**Input material:**
↓
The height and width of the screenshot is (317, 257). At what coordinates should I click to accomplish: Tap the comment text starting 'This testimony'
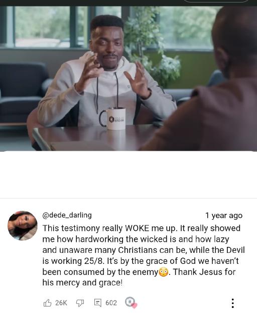(x=144, y=255)
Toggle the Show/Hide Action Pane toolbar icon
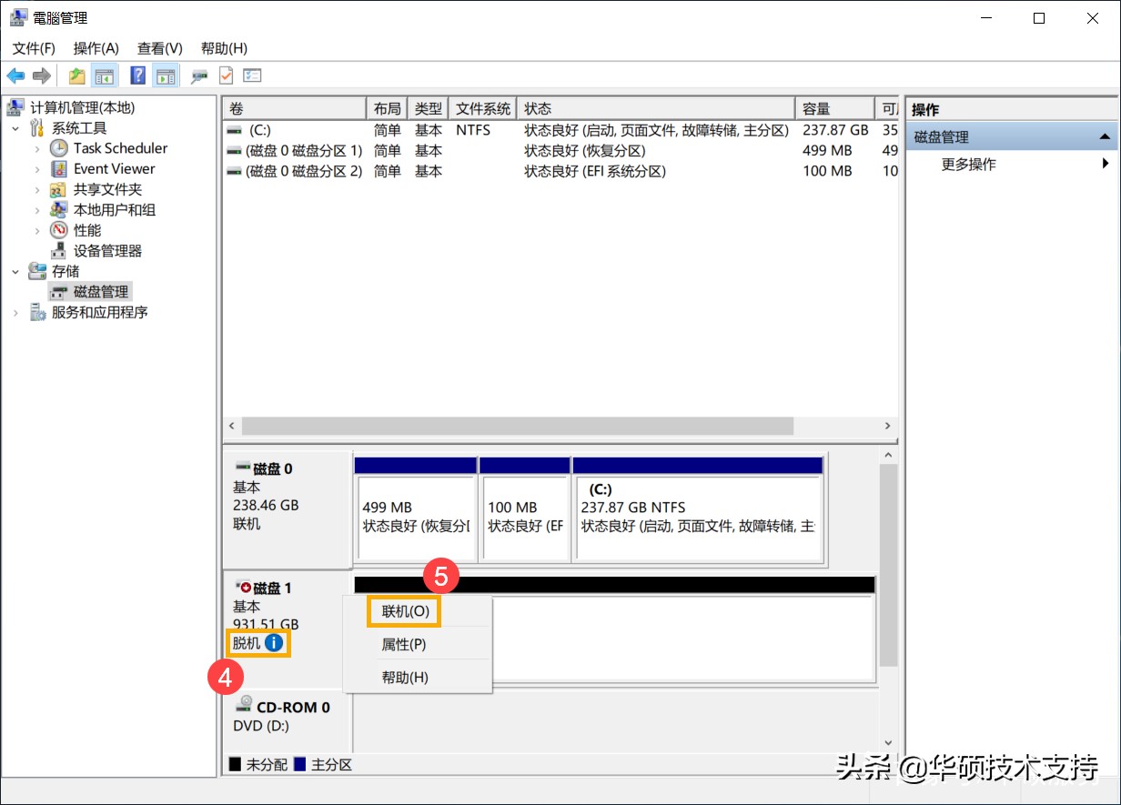1121x805 pixels. click(x=167, y=75)
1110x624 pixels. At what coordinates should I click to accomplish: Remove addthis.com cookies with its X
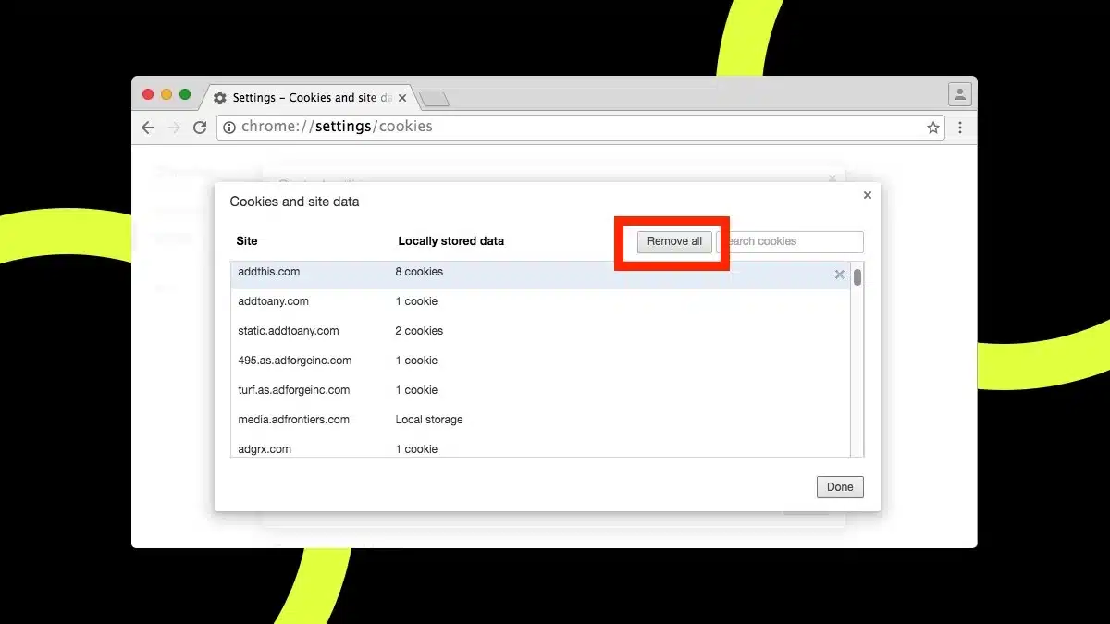click(x=839, y=274)
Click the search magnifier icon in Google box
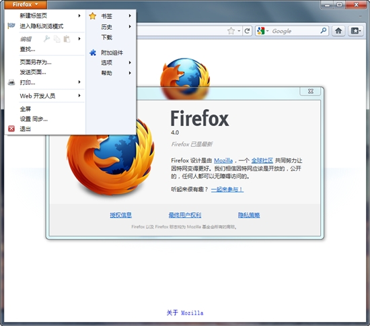 pos(324,30)
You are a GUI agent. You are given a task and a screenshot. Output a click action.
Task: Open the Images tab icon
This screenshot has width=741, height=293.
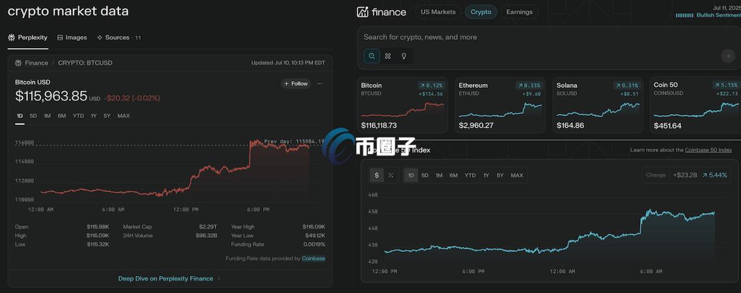point(61,38)
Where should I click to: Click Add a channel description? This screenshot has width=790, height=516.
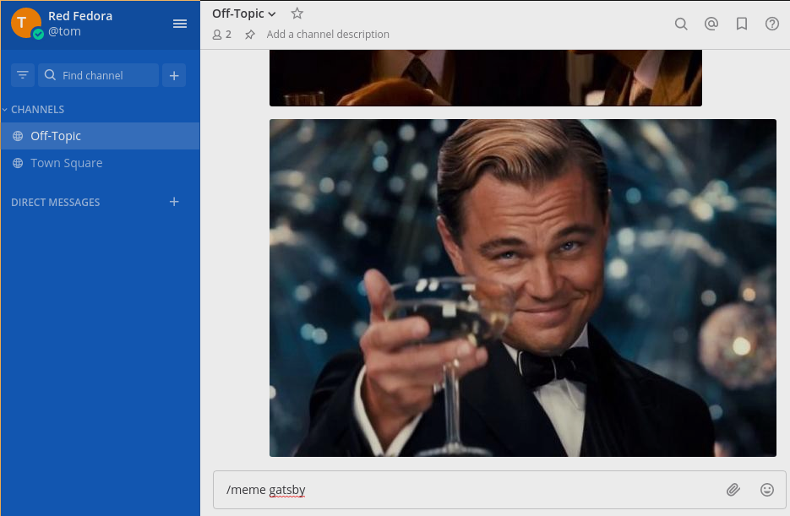click(328, 35)
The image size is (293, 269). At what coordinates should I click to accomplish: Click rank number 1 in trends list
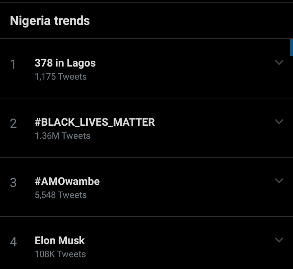[13, 64]
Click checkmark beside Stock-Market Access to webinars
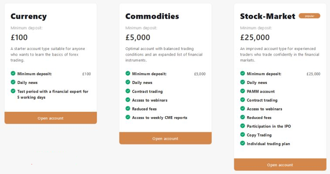The height and width of the screenshot is (174, 330). (243, 108)
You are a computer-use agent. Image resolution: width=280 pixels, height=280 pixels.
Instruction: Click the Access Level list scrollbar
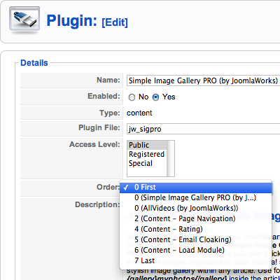tap(171, 158)
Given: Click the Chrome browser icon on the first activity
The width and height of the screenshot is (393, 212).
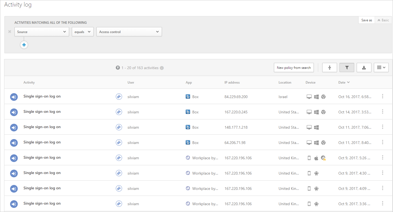Looking at the screenshot, I should point(323,96).
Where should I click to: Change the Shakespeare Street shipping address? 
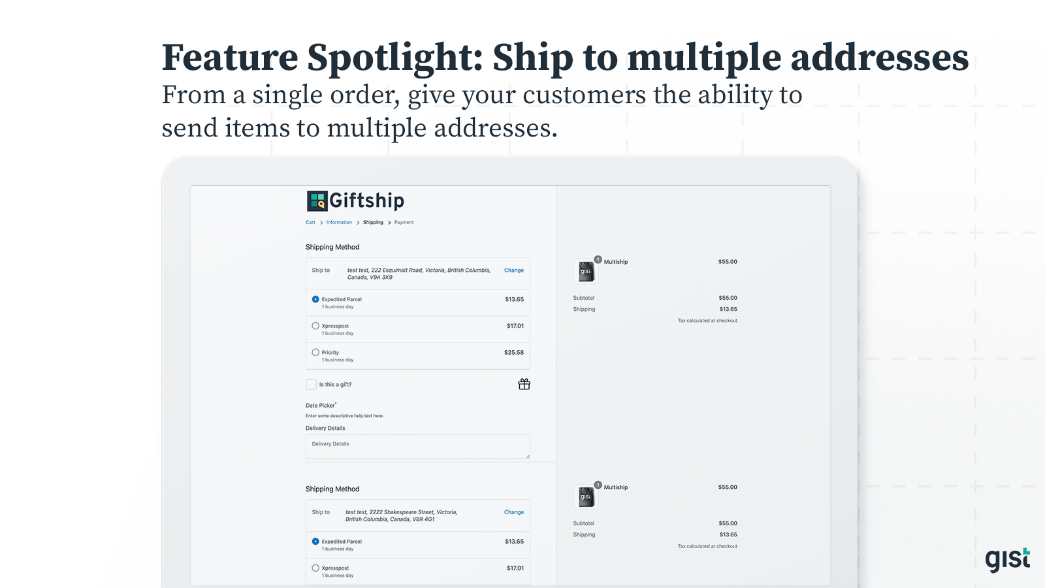point(513,512)
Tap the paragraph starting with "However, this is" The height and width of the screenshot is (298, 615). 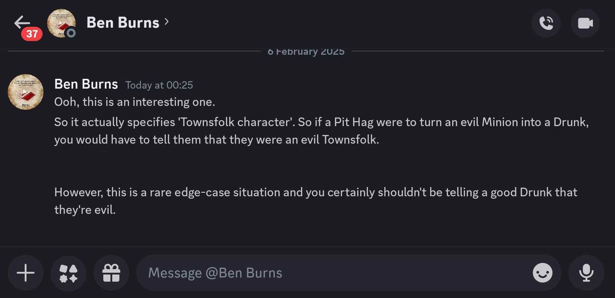(x=315, y=201)
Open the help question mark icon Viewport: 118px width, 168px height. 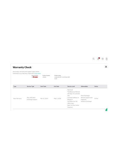click(x=103, y=59)
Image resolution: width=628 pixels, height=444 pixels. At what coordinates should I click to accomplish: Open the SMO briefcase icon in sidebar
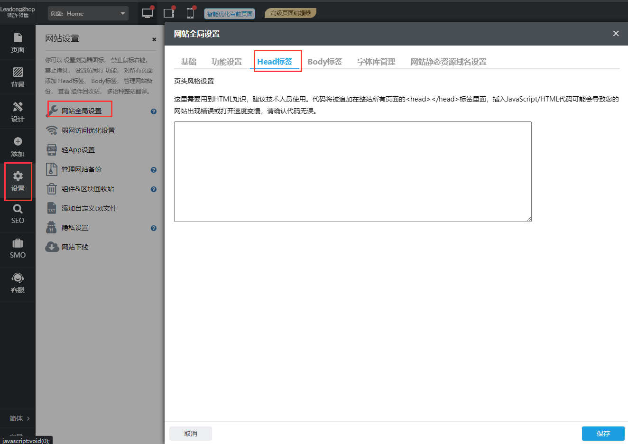click(x=18, y=249)
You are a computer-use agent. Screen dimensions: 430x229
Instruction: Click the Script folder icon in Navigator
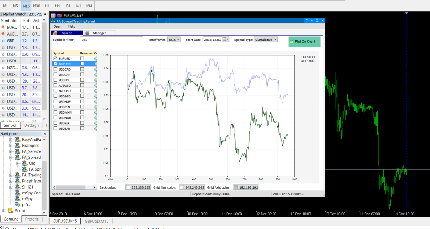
↑
**Problem to solve:**
Every line of the entries above that includes "computer" should be copied.

**Answer section:**
You are a computer-use agent. Image resolution: width=280 pixels, height=280 pixels.
You are a computer-use agent. Screen dimensions: 430x229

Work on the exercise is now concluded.